# CHI SI RICORDA DI QUESTO RAGAZZO?



## Mari' (12 Luglio 2008)

*Gli sospesero la patente perché gay
Ministeri devono pagare 100mila euro*

*Il caso del 27enne che l’ufficio della motorizzazione civile di Catania nel 2001 dichiarò affetto da squilibri psicofisici*


*ROMA *- I ministri pro tempore delle Infrastrutture e Trasporti e della Difesa dovranno versare la somma di 100mila euro, e sostenere le spese processuali pari a circa 11mila euro, a titolo di risarcimento del danno morale a Danilo Giuffrida, il 27enne per il quale l’ufficio della motorizzazione civile di Catania nel 2001 avviò l’iter di revisione della patente di guida a causa di supposti squilibri psicofisici dopo che alla visita di leva all’ospedale militare di Augusta dichiarò di essere omosessuale. 

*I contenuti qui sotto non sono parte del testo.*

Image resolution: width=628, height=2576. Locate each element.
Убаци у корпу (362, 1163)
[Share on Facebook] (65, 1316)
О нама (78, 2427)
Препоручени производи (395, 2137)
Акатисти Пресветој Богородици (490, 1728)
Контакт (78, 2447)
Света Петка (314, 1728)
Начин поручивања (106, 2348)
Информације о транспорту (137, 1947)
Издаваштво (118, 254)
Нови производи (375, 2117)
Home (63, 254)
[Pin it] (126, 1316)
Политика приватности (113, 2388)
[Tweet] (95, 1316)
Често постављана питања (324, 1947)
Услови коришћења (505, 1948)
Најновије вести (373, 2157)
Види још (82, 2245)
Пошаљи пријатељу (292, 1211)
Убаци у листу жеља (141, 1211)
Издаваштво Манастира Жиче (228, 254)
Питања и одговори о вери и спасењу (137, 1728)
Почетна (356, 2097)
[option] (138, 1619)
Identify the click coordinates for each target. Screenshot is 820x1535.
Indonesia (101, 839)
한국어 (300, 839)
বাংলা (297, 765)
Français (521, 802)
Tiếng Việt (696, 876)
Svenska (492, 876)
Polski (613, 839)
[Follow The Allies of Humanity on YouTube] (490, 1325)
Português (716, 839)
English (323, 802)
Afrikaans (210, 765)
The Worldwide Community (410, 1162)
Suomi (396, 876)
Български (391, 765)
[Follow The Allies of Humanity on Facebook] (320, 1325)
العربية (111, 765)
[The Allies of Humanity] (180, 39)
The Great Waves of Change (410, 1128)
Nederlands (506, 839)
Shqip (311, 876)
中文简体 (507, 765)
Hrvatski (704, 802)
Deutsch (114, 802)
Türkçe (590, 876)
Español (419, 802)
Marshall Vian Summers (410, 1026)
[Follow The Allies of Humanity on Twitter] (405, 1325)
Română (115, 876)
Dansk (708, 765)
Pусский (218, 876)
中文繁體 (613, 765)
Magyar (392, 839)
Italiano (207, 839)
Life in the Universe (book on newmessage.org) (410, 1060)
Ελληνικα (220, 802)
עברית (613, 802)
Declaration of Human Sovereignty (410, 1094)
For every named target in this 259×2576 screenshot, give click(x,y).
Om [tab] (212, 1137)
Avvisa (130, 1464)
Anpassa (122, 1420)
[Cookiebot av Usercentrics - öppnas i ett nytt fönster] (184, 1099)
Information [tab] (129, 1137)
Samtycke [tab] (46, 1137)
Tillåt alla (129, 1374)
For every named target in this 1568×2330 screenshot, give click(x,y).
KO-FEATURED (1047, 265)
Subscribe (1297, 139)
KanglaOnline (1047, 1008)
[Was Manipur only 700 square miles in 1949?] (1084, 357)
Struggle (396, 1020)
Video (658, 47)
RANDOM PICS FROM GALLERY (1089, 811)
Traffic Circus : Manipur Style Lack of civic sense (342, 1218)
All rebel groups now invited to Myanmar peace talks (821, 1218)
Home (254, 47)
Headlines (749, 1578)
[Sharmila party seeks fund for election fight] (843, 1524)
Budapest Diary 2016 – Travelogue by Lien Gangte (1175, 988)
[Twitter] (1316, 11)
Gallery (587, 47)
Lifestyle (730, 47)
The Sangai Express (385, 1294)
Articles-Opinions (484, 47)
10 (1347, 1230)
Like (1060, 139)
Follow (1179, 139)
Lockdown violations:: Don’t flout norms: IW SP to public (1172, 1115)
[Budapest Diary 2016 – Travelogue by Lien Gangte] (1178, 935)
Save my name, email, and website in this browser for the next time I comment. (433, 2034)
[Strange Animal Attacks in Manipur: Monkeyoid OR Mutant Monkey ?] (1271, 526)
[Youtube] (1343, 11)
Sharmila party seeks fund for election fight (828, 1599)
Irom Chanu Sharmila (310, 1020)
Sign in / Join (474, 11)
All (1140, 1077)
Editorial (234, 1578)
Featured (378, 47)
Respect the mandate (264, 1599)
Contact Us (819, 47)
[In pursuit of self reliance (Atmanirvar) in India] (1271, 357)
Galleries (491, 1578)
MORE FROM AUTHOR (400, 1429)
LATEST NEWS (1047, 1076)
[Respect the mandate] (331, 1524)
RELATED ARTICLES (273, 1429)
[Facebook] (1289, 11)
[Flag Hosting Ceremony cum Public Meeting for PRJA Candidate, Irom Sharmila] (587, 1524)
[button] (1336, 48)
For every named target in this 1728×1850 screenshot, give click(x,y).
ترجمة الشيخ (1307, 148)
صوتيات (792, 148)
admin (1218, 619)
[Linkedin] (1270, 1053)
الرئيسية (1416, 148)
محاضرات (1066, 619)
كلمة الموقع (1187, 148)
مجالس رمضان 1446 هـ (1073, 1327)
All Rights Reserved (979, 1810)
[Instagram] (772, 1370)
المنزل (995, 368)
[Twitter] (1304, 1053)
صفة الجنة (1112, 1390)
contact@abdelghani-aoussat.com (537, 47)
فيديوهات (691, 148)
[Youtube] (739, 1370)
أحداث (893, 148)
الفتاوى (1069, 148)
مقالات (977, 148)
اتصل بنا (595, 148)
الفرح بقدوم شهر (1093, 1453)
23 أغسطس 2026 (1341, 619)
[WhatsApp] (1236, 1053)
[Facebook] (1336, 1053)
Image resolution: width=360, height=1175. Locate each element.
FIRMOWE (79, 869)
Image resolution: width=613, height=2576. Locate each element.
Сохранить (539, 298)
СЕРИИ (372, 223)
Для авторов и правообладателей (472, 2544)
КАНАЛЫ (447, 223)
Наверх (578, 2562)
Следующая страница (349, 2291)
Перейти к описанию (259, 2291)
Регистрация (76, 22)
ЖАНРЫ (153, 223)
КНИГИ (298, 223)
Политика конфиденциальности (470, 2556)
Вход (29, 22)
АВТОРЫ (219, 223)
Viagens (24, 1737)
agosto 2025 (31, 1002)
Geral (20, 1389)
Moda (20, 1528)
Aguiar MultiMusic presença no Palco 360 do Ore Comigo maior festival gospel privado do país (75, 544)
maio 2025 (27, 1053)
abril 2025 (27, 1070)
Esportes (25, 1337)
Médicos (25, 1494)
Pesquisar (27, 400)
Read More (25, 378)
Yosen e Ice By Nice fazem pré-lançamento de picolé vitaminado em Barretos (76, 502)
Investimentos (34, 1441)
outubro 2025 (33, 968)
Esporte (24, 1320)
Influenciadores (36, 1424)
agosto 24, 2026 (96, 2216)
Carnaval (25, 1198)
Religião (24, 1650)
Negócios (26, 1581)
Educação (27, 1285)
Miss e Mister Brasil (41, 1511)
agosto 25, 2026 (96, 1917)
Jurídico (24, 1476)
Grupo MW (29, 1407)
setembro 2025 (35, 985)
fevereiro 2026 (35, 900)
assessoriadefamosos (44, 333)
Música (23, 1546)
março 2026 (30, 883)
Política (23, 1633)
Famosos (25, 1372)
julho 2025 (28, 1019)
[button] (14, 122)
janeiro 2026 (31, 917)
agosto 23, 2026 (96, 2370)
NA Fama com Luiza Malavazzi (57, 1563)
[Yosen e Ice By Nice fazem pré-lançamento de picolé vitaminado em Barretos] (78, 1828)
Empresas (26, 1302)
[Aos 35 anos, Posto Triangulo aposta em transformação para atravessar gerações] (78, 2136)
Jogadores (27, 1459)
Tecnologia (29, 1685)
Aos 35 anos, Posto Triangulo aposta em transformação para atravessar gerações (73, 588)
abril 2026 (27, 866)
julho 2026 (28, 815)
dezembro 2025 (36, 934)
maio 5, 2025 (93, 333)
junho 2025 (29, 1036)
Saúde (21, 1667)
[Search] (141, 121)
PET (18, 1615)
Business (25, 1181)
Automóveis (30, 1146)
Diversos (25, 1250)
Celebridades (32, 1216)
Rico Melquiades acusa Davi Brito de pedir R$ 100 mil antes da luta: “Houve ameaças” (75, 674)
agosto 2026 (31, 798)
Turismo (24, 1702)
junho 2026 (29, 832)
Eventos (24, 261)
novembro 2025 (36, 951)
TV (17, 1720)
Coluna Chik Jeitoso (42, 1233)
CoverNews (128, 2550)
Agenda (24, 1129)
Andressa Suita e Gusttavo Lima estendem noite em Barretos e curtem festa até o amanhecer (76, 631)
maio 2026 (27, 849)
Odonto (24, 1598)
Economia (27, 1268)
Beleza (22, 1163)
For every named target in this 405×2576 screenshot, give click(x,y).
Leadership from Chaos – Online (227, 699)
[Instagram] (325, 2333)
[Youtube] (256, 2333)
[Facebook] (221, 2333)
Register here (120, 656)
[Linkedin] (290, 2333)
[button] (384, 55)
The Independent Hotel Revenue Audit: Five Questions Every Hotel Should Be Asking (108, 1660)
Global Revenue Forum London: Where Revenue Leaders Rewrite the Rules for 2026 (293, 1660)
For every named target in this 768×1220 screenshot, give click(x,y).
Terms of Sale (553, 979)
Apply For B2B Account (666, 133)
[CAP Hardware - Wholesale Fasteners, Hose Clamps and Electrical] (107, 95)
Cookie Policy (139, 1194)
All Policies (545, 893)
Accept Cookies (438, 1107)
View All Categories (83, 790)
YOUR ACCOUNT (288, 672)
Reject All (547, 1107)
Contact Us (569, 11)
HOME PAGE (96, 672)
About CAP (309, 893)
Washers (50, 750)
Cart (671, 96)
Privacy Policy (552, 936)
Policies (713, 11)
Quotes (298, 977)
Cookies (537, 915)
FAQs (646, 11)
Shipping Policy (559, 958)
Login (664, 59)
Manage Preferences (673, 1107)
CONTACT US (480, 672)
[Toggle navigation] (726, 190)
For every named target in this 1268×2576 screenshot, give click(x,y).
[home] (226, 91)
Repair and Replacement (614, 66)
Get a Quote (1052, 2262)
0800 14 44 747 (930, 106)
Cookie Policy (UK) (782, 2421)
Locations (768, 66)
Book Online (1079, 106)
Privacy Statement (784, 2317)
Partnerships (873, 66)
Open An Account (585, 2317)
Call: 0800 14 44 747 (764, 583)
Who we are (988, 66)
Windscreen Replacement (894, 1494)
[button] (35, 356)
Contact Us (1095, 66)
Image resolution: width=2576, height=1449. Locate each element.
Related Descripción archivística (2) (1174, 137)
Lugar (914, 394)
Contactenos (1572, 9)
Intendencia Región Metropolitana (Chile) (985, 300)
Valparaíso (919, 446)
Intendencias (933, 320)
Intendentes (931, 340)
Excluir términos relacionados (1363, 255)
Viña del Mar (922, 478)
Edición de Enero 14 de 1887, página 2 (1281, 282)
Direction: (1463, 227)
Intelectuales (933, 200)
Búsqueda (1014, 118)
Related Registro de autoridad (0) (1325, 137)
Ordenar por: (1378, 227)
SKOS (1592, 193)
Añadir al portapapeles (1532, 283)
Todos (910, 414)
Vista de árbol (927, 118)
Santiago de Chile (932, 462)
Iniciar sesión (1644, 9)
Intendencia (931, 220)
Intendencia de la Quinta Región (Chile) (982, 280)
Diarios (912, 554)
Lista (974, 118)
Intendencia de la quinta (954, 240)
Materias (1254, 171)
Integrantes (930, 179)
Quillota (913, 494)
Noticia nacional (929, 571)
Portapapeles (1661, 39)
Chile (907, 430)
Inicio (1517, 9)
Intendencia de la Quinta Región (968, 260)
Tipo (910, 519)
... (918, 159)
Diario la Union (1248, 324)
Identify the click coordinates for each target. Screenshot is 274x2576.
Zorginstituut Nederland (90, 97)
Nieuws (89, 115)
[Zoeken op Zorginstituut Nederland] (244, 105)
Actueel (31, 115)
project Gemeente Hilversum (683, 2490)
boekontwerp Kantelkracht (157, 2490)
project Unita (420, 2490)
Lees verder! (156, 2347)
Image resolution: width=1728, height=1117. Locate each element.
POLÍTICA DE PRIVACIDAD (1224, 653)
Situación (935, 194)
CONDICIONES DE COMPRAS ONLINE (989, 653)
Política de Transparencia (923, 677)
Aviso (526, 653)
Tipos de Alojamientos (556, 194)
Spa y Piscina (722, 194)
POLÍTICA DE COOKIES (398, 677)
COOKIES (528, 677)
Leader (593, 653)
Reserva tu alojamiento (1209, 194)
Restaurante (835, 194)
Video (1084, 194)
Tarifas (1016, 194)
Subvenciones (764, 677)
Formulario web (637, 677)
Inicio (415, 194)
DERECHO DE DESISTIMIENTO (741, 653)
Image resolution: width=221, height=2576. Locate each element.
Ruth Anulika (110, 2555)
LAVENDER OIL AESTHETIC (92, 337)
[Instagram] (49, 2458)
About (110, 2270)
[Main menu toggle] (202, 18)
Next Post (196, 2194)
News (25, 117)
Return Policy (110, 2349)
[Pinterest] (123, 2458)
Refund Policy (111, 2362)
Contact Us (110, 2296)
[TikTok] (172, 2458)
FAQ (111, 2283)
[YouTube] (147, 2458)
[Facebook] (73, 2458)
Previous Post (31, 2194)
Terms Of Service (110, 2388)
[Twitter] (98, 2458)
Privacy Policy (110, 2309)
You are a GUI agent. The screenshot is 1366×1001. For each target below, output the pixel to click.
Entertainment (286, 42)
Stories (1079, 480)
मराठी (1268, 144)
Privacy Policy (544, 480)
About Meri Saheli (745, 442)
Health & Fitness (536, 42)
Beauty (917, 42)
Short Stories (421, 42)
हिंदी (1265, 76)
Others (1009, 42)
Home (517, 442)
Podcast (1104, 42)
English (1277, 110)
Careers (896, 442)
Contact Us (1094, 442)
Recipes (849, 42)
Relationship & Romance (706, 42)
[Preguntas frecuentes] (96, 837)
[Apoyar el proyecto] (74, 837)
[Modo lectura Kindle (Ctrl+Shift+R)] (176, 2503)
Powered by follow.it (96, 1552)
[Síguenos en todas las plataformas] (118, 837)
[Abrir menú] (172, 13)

*LA SENTENZA* - A deciderlo è stato venerdì il presidente della quinta sezione civile del Tribunale di Catania, Ezio Cannata Baratta. Giuffrida fu esonerato dal servizio di leva per «disturbi della identità sessuale» e la motorizzazione, dopo una comunicazione dell’ospedale militare da cui risultava che il giovane «non era in possesso dei requisiti di idoneità psicofisica legalmente richiesti per la condotta di automezzi», dispose la revisione della patente di guida «mediante un nuovo esame di idoneità psicofisica». Giuffrida aveva presentato ricorso, difeso dall’avvocato Giuseppe Lipera, al Tar di Catania che, «poiché l’omosessualità non rientra nella categoria di malattia psichica», aveva già sospeso il provvedimento preso dalla motorizzazione «anche tenendo conto del grave pregiudizio morale che da esso consegue». I legali poi avevano presentato ai ministeri della Difesa e dei Trasporti, una richiesta di risarcimento di 500mila euro per danni morali e, in primo grado, ne hanno ottenuti 100mila. I ministeri dovranno pagare anche agli interessi legali dalla data della sentenza e, in solido, le spese processuali.



ECHECAZZZ!!!


----------



## Mari' (12 Luglio 2008)

PS fonte corriere.it


----------



## Old Confù (12 Luglio 2008)

Mari' ha detto:


> *Gli sospesero la patente perché gay
> Ministeri devono pagare 100mila euro*
> 
> *Il caso del 27enne che l’ufficio della motorizzazione civile di Catania nel 2001 dichiarò affetto da squilibri psicofisici*
> ...



Allora, mi fa molto piacere per il ragazzo....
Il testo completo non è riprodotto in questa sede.